Iterating Over Two Large Lists using Python

Question

I have two files both of which are tab delimited. One of the file is almost 800k lines and it is a An Exonic Coordinates file and the other file is almost 200k lines (It is a VCF File).

I am writing a code in python to find and filter the position in the VCF that is within an exonic coordinates (Exon Start and End from Exonic Coordinates File) and writes it to a file.

However, because the files are big, it took a couple of days to get the filtrated output file?

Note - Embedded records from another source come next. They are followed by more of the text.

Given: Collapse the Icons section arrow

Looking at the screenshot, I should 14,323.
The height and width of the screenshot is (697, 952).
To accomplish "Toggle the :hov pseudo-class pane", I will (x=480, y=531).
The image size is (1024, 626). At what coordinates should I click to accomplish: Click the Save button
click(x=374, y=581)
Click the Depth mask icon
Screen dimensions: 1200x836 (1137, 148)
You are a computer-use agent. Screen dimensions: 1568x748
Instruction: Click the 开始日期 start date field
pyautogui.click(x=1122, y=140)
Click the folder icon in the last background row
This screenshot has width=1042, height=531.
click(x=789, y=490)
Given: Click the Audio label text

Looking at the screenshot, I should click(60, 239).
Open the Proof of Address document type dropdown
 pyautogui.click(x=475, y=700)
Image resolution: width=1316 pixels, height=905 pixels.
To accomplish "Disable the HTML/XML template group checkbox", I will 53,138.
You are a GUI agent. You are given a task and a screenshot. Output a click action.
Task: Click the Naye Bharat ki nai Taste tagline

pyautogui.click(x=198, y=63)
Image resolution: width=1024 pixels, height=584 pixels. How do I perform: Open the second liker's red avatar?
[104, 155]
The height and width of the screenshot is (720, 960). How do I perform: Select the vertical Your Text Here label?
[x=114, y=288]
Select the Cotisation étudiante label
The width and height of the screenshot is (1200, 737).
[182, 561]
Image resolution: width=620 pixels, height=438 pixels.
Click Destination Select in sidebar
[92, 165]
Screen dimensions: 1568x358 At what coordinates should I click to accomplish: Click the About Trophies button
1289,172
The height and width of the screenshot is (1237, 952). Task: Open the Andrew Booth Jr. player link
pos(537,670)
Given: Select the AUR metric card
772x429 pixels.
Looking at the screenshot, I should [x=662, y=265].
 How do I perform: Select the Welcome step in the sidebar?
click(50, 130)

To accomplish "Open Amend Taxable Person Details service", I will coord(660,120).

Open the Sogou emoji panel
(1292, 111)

So the code below is partially solve the issue of speed but the problem is to figure out is to speed the filtration process which is why I used a break to exit the second loop and I want to start from the beginning of the outer loop instead taking the next element from the first loop (outer loop)?

Here is my code:

import
import sys
list_coord = []
with open('ref_ordered.txt', 'rb') as csvfile:
    reader = csv.reader(csvfile, delimiter='\t')
    for row in reader:
                 list_coord.append((row[0],row[1],row[2]))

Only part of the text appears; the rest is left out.